Whether it be digital marketing, tangible products and online services, experiences are continually occurring around your business. Customers experience your actual products, yet they also experience your continued messaging and most importantly how you handle them with customer service after the sale.

But is that where customer experiences begin and end? Better think again.

Well ahead of customer purchase journeys and life cycles, your prospects are experiencing your brand through the various elements of your digital marketing efforts. What’s more, they are also being bombarded with experiences from others within your market that are startups or old players making a new move within your space. This competition threatens to disrupt your current or future revenue, market share, and even your overall market perception.

If you are a new brand entering a market and attempting to take on big enterprise brands with new innovations that disrupt the marketplace, you too need to take a long hard look at the experiences your prospects and customers will have. From today and into the future.

Experiences Can Create Market Disruption

According to recent research by Accenture, 34% of CMO ‘s and CEO ‘s who were surveyed said that their customers were more open to engaging in offerings from new entrant competitors. What’s even more astounding is that 29% said that new entrants into their space were using customer experience as a key differentiator against them. 30% of those same executives said that these new entrant competitors are better at providing a positive customer experience than traditional players long within the market.

I am not sure that all of you got what was just outlined here. Beyond the features, benefits and value brands are offering through their actual products and services, nearly one-third of executives believe that new entrants and startups are or can use an improved customer experience as a main differentiator to create disruption the market!

Startups Should Be Differentiating Through Experiences

If you are a startup attempting to break into an established market with new and innovative products, services or technologies this should really be getting your attention. Your biggest brand competitors are struggling to remain relevant and provide required and expected experiences across the customer life cycle and they know it.

In another report, about 75% of global business leaders said that they are concerned that startups could pose a threat to their businesses, and feel that startups have a “tech advantage”.
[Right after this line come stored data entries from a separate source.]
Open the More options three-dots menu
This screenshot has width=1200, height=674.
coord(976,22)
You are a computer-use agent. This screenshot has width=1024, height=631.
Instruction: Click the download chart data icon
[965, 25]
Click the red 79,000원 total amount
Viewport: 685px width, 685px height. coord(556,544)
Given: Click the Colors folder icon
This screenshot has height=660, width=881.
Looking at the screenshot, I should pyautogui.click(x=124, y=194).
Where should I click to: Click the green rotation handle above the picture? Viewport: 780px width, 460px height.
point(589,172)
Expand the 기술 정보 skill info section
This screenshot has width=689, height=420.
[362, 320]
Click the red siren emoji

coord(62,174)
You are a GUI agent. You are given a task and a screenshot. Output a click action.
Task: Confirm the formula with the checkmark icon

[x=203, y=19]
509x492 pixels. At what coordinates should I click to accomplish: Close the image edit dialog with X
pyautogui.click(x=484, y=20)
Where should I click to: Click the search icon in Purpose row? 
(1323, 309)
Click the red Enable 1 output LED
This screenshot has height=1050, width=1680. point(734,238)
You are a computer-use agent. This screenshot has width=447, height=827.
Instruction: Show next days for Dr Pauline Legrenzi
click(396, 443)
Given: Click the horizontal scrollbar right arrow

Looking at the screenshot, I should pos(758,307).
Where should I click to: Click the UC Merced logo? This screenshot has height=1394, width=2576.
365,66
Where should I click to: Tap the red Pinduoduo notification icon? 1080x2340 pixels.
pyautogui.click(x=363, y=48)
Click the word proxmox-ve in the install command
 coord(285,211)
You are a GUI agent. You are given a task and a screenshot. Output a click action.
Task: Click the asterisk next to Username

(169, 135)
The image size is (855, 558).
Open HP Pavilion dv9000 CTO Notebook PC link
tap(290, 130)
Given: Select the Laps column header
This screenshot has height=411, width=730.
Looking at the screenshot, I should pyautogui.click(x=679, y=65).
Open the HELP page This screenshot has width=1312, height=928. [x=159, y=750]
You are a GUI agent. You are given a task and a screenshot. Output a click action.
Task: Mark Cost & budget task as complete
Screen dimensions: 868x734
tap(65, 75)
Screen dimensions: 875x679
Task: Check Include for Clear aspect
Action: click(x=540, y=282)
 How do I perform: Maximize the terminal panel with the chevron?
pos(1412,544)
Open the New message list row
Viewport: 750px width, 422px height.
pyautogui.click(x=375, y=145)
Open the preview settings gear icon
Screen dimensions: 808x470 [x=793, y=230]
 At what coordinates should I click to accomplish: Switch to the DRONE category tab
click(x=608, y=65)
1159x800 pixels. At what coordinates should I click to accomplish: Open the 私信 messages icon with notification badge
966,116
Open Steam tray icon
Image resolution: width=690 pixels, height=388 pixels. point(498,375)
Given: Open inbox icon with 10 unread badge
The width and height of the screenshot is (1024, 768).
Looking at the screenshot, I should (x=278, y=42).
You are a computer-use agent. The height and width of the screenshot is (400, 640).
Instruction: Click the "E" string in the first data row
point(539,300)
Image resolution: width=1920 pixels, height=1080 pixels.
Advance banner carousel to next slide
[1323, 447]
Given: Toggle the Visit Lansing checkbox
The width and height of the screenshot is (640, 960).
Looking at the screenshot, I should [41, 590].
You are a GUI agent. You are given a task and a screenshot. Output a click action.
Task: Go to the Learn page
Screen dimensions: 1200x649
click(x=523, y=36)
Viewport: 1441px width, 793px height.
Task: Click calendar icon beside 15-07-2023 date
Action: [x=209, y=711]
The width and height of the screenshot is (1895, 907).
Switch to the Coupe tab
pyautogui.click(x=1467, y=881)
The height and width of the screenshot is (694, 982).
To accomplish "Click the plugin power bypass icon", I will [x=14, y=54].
Trust me when I tell you that as a startup you are much more capable of creating improved experiences for your target market than the larger players. You are nimble, agile and have far less bureaucracy in place than they do, not to mention your innovation mindset is likely well ahead of theirs as well. Using improved, advanced and innovative experiences for your customers and prospects should have as much focus as that you are placing on your product development.

Opportunities For Disrupting Experiences

97% of CEO and CMO respondents in the Accenture research said that they are placing an emphasis on protecting their businesses from new competitors that have not traditionally been a part of their industry. That goes for startups as well as existing brands making a new play into their space. In fact, 43% of CMO’s said that safeguarding against competition is a large priority, while 54% said it was only so to some extent.

This shows that the opportunities within market disruption are real and go both ways. Both for startups and potential for existing businesses that recognize the potential disruptions and take clear, innovative steps to guard against disruption by new entrants.

So if new and improved experiences are seen as such a threat to existing market leaders and customers are apparently pretty open to better experiences, where are the opportunities?

Marketing Experiences

This phrase “Marketing Experiences” can mean two distinctly different things and I meant it to. You can and should be marketing the kind of experiences your new and existing customers want and expect, so that is pretty clear. But the other meaning is less obvious.

Marketing experiences are an actual thing in and of itself. Marketing experiences are consciously designed and created content, funnels and messaging that result in an intended feeling or experience. In the marketing sense, experiences are about creating content that take your customer from an initial discovery of your brand or product, all the way through multiple types of carefully created content. Each component of the experience is designed to touch on emotional connections that address needs, wants and challenges that your customer has.

Are you just marketing experiences as a differentiation to your prospective customers, or are you also creating marketing experiences through high-end content marketing that evoke emotions and drive desired actions?